Exploratory data analysis (EDA) is a crucial step in the analytical process, offering a profound understanding of our data and revealing hidden insights.
Exploratory data analysis (EDA) allows us to go beyond mere numbers and variables and develop a deep connection with our data. EDA is akin to conducting “night science,” where we embark on a journey of exploration without predefined hypotheses, enabling us to stumble upon fascinating discoveries that can shape our research trajectory. By engaging in EDA, we break free from assumptions and gain a comprehensive understanding of our data, setting the stage for impactful analysis.
EDA empowers us to make better decisions throughout the analytical process. It provides us with the necessary knowledge to select appropriate statistical techniques, identify potential biases or outliers, and choose the most relevant variables for analysis. By investing time in EDA, we lay a solid foundation that allows us to extract meaningful insights and draw accurate conclusions. However, it is important to strike a balance and approach EDA with intention. While it is tempting to delve into endless exploratory analyses, we must remember that EDA serves as a means to an end. It offers a preliminary understanding of our data and helps us identify key areas of interest. By focusing on extracting actionable insights, we can ensure that EDA drives our analysis forward and leads to informed decision-making.
In this blog post, we will take a step-by-step journey into the world of EDA in R. We will explore the art of understanding, visualizing, and exploring data to unlock its full potential. Together, we will discover the transformative power of EDA, gaining the tools and knowledge to conduct impactful analysis and make informed decisions based on a deep understanding of our data.
For detailed instructions on importing data into R, you can refer to this blog post. If you have any questions as a beginner, you can also check out the Twitter thread I wrote addressing common queries.
The following techniques provide a starting point for EDA on continuous variables. It’s important to customize and combine them based on your specific data and research goals. As you gain more experience, you can explore additional methods and advanced visualizations to uncover further insights in your data.

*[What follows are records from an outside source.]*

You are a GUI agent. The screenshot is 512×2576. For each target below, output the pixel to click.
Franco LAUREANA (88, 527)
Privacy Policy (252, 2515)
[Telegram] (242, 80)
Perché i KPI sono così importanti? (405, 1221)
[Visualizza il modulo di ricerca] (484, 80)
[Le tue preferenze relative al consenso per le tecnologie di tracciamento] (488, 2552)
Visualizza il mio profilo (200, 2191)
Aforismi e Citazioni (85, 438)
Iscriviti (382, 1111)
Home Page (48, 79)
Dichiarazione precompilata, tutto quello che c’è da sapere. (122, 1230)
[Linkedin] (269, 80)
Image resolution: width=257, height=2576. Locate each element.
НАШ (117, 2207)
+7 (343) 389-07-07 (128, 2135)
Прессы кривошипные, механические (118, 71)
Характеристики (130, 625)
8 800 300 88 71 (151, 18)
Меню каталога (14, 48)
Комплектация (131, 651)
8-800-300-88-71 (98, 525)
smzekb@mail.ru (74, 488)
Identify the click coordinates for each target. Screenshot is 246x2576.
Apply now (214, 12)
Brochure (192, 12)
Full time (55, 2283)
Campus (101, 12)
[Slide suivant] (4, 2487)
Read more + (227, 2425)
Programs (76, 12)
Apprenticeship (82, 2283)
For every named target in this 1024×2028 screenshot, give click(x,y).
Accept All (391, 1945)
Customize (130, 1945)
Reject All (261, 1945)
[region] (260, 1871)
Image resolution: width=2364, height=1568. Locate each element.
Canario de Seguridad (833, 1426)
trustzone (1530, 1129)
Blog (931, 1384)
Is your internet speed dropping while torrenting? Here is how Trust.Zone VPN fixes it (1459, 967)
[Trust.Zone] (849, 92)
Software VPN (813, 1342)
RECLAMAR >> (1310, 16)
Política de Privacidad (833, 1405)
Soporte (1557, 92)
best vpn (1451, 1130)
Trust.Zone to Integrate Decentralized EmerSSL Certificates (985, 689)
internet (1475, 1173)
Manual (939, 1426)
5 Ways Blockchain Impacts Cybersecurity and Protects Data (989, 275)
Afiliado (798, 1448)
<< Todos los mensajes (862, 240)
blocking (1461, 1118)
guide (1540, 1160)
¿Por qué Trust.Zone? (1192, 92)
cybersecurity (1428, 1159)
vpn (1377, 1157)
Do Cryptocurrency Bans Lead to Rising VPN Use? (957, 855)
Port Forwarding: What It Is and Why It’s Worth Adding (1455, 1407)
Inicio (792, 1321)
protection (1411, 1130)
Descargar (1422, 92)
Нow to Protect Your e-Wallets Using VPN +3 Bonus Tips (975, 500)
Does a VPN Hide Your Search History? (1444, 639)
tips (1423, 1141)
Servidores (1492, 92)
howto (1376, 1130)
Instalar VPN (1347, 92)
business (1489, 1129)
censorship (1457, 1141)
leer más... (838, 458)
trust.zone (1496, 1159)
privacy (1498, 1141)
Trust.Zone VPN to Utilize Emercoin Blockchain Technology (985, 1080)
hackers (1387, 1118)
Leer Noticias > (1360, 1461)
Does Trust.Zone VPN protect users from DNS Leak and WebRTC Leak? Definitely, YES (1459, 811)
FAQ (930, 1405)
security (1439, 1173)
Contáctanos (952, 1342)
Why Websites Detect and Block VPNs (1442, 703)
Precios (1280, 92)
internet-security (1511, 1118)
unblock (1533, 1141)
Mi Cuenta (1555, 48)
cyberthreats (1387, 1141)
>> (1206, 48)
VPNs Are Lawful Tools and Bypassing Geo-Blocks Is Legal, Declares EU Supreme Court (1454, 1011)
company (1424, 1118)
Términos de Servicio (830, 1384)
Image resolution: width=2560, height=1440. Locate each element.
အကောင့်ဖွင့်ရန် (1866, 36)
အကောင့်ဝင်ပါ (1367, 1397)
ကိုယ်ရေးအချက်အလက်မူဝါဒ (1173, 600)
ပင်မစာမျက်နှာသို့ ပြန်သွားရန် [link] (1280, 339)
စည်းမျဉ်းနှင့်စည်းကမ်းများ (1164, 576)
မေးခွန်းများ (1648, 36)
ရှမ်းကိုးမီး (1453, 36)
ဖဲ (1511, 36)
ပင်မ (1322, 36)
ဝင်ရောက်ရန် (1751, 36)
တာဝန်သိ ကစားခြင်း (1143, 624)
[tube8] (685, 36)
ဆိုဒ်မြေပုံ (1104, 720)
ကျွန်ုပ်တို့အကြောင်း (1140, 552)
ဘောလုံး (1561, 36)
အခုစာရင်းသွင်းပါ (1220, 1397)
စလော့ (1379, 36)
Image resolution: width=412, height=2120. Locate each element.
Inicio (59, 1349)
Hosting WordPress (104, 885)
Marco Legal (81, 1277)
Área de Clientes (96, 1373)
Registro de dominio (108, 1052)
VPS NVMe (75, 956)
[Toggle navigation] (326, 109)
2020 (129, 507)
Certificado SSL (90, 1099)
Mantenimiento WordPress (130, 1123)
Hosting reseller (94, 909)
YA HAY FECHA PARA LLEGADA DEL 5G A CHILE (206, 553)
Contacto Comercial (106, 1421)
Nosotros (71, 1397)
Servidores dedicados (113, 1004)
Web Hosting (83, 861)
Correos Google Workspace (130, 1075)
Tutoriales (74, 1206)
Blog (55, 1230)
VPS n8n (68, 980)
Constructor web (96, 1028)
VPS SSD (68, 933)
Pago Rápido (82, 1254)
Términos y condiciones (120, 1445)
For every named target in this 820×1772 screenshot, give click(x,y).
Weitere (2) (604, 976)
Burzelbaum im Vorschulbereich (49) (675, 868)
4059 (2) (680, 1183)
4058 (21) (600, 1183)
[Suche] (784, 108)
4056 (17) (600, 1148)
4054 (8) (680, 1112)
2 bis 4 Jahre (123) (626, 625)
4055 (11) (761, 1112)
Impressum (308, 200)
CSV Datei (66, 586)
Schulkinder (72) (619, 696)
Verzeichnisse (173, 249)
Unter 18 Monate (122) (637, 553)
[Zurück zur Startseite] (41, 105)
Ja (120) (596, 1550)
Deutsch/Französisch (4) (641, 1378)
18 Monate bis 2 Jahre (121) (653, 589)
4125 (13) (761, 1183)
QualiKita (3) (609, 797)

Begin by calculating summary statistics such as mean, median, standard deviation, minimum, and maximum. This provides a quick overview of the central tendency, spread, and range of your continuous variables. In R, you can use functions like summary(), mean(), median(), sd(), min(), and max().
Detailed steps are here
Look at the mean and median to understand the typical or average value of the variable. This provides insight into the center of the distribution.
Assess the standard deviation to gauge the variability or dispersion of the data points around the mean. A higher standard deviation indicates greater variability.
Identify the minimum and maximum values to understand the range of the data. This helps identify potential outliers or extreme values.
Interquartile Range (IQR) represents the range between the 25th and 75th percentiles. It provides information about the spread of the middle 50% of the data and can be useful for identifying skewness or outliers.
Observe the skewness value to determine the asymmetry of the data distribution. A skewness close to zero suggests a symmetric distribution, while positive or negative skewness indicates a skewed distribution.
For the overall data, str(), dim() are great options to display. This gives a comprehensive understanding of the structure of the data, including variable types, dimensions, and any missing values.
library(palmerpenguins)
str(penguins)
tibble [344 × 8] (S3: tbl_df/tbl/data.frame)
$ species : Factor w/ 3 levels "Adelie","Chinstrap",..: 1 1 1 1 1 1 1 1 1 1 ...
$ island : Factor w/ 3 levels "Biscoe","Dream",..: 3 3 3 3 3 3 3 3 3 3 ...
$ bill_length_mm : num [1:344] 39.1 39.5 40.3 NA 36.7 39.3 38.9 39.2 34.1 42 ...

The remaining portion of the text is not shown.